▶ [Activity]:
A single number is required: how many lines in the records below contain "every".

▶ [Entries supplied]:
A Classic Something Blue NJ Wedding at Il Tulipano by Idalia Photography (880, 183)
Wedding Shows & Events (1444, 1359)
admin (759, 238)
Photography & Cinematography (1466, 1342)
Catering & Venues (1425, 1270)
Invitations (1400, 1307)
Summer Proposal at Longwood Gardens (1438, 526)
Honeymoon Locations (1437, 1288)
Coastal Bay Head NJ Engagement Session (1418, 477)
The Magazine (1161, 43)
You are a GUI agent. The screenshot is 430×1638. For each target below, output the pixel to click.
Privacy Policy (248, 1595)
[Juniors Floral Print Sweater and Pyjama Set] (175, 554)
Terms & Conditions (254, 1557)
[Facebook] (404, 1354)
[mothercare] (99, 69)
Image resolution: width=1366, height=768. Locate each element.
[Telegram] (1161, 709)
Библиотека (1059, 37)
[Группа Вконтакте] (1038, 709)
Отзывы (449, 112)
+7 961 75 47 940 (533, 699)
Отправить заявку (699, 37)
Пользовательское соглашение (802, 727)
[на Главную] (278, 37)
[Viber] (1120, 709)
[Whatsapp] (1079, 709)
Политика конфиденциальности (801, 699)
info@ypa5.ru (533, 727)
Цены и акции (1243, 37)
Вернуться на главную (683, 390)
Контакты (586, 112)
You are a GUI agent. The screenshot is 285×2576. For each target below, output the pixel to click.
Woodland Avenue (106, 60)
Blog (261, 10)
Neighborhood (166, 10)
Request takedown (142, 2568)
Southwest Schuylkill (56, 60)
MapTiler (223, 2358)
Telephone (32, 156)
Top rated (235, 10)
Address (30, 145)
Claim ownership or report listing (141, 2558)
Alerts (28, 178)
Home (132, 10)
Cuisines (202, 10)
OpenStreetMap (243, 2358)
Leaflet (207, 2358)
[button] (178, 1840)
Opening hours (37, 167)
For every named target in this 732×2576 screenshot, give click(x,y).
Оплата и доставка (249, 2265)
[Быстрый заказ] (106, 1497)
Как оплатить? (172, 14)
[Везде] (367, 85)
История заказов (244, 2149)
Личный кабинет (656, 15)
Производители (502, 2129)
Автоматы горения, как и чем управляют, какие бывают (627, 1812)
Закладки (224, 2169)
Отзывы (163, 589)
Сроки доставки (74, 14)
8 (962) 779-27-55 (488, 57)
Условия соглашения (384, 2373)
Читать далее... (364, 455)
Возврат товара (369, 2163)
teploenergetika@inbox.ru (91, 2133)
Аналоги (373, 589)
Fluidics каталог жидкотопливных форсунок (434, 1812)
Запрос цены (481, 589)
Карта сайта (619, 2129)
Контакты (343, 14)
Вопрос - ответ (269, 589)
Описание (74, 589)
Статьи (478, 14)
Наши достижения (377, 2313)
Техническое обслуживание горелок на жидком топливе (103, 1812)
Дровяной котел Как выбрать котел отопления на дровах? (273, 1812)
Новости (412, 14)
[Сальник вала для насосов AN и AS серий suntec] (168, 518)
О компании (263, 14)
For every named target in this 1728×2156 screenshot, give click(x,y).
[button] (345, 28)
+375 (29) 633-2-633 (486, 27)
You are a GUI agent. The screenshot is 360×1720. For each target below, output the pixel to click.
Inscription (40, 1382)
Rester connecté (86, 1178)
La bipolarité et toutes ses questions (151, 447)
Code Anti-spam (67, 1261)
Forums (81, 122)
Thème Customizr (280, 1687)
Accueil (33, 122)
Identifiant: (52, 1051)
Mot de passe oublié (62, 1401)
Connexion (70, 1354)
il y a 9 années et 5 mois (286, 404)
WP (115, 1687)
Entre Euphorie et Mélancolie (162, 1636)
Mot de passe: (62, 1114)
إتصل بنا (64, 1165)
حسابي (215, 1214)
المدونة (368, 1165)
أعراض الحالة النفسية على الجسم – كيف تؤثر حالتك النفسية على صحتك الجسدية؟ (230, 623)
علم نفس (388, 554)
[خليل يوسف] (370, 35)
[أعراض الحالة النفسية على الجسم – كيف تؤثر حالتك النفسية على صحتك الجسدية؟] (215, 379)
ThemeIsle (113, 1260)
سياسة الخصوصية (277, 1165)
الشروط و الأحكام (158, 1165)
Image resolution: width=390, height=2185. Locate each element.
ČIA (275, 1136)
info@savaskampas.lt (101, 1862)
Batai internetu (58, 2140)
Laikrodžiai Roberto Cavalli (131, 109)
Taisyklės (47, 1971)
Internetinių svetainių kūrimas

▶ [Answer for this exercise]:
2